Даже если он уже ничего в этой ситуации не сможет исправить, он сможет исправить хотя бы свое отношение. А это для Бога в нас очень важно.
Бывает, что человек боится не столько одиночества в старости, сколько одиночества в крайней немощи, в предсмертном уже состоянии. Будут рядом любящие близкие или нет? Очень многим свойственно думать, что если нет — они окажутся в аду на земле. Но на самом деле любой человек, даже окруженный заботой и любовью близких, должен понимать, что обстоятельства его ухода из этого мира непредсказуемы. Они откроются только тогда, когда настанут эти последние месяцы, дни, часы. И никто не может знать, что тогда будет с нами, что мы будем чувствовать, окажется ли кто-то рядом и будем ли мы нуждаться в этом. Но мы должны твердо знать, что, когда это время наступит, очень многое будет зависеть от нас самих: от того, как мы прожили свою жизнь и что выкристаллизовалось в нас как самое главное.
Мне памятны в этом смысле два различных примера. Я видел, как доживала свои последние дни очень пожилая женщина, которую я хорошо знал. Ей было далеко за девяносто, и практически до последних месяцев жизни она заботилась о себе сама. Жила строго, размеренно, поддерживая в квартире идеальный порядок. Когда она не смогла больше вставать, ей наняли сиделку. И все свои последние дни эта тяжело больная женщина больше всего страдала не от того, что умирает, а от того, что может только лежать и смотреть, что делает сиделка, от того, что чужой человек находится в ее квартире и она не может ежеминутно следить за ним и руководить им.
А другой пример — это последние годы жизни архимандрита Кирилла (Павлова), которого мне доводилось посещать, когда он уже был прикован к постели. В то время как он в какие-то короткие моменты приходил в себя, плавясь от температуры, задыхаясь от душившей его мокроты, не имея возможности пошевелить парализованными конечностями, его взгляд обращался к тем, кто ухаживал за ним, он спрашивал, как они себя чувствуют, не тяжело ли им, молился о них. И надо хорошо усвоить: это только кажется, что к такому расположению души прийти достаточно легко. На самом деле это плод многолетней подвижнической жизни, и прежде всего — плод смирения. Помню, как в ответ на сочувствие людей его состоянию отец Кирилл неизменно удивлялся: «А что еще я, грешный, заслужил?»
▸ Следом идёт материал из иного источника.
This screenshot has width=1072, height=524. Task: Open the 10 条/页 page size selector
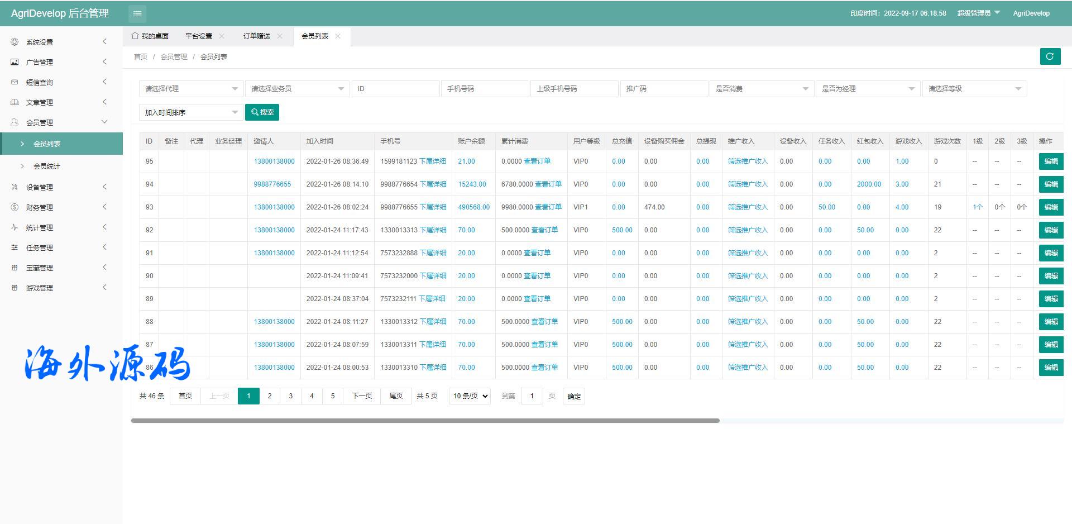point(470,396)
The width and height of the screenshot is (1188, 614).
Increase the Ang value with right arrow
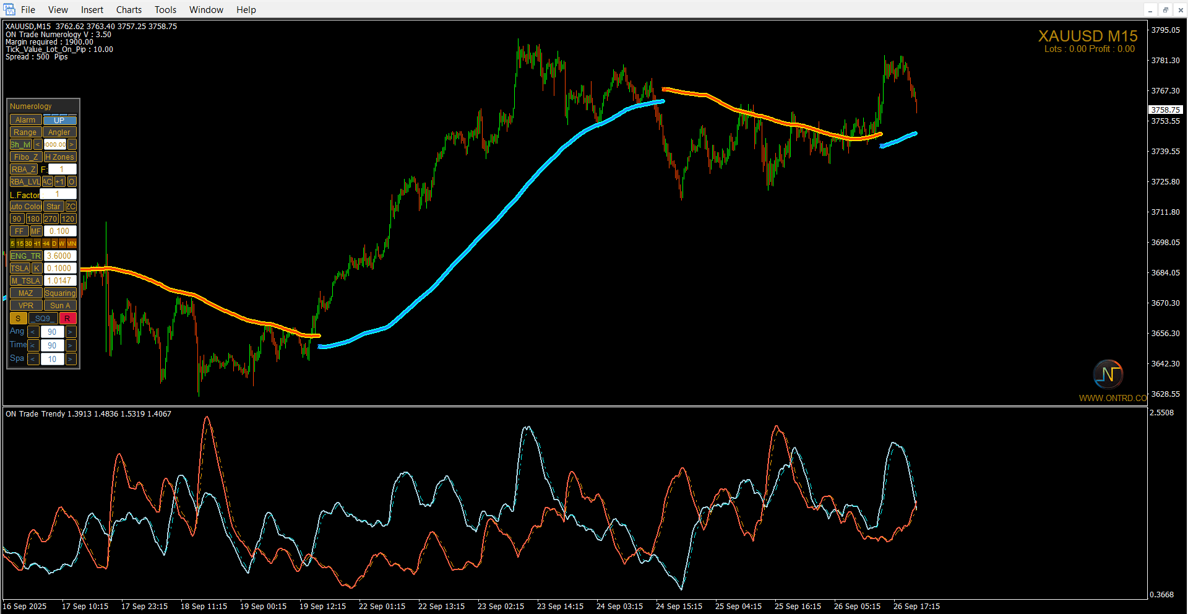click(x=71, y=332)
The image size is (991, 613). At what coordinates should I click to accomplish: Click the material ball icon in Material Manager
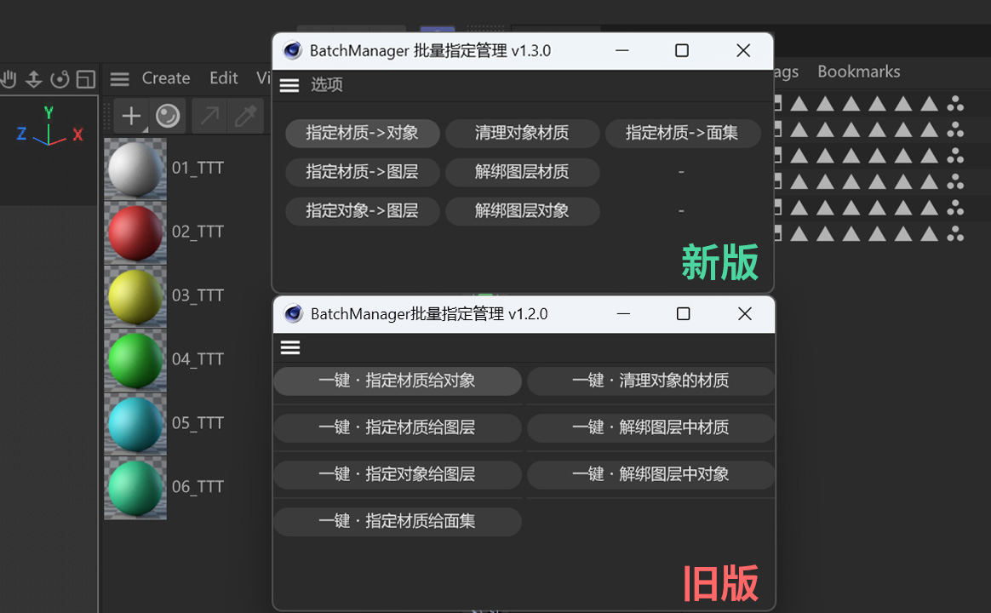pyautogui.click(x=168, y=115)
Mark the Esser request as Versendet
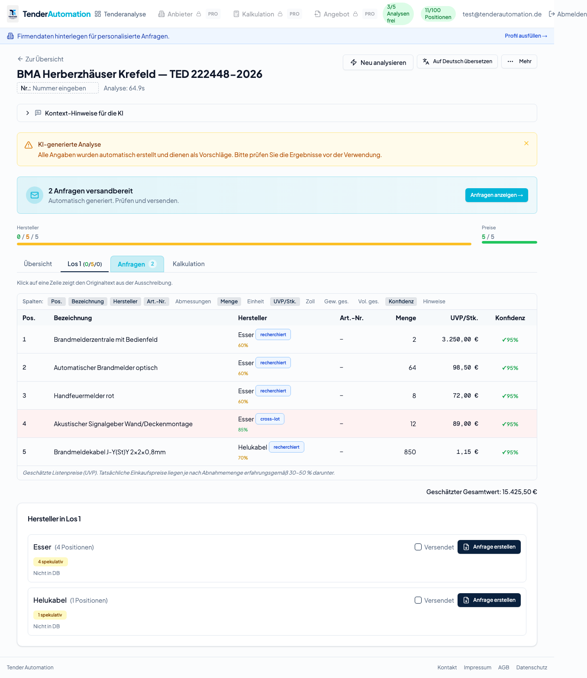Viewport: 587px width, 678px height. click(418, 547)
Немало глубоко верующих людей умирало и умирает в полном одиночестве. Это в том числе очень многие святые, которых подчас некому было даже похоронить или похороненные в безвестных могилах — как, например, немалая часть новомучеников Российских. Но я убежден, что эти люди, покидая земную юдоль, думали прежде всего о чем-то другом — не о своем одиночестве. Благодарили Бога за прожитую жизнь, просили у Него прощения за то, что было в этой жизни не так, молили о Его милости в судный час ко всем, чающим жизни будущего века. А вот ропота и обиды не было, они наполняют только тех, кто болезненно любит себя. Эта готовность потерпеть в конце своего земного существования скорбь, понести внутренний труд, чтобы еще хоть немного очиститься, как очищается золото в раскаленном горниле, и приблизиться к Бог — очень важный момент нашей веры. Для человека вся его жизнь должна быть восхождением, и если он так воспринимает ее изо дня в день, то на смертном одре он будет совершать последние, самые трудные шаги к вершине. И старость, болезнь, сама близость смерти станут для него лишь ступенями. И — предвестниками Встречи.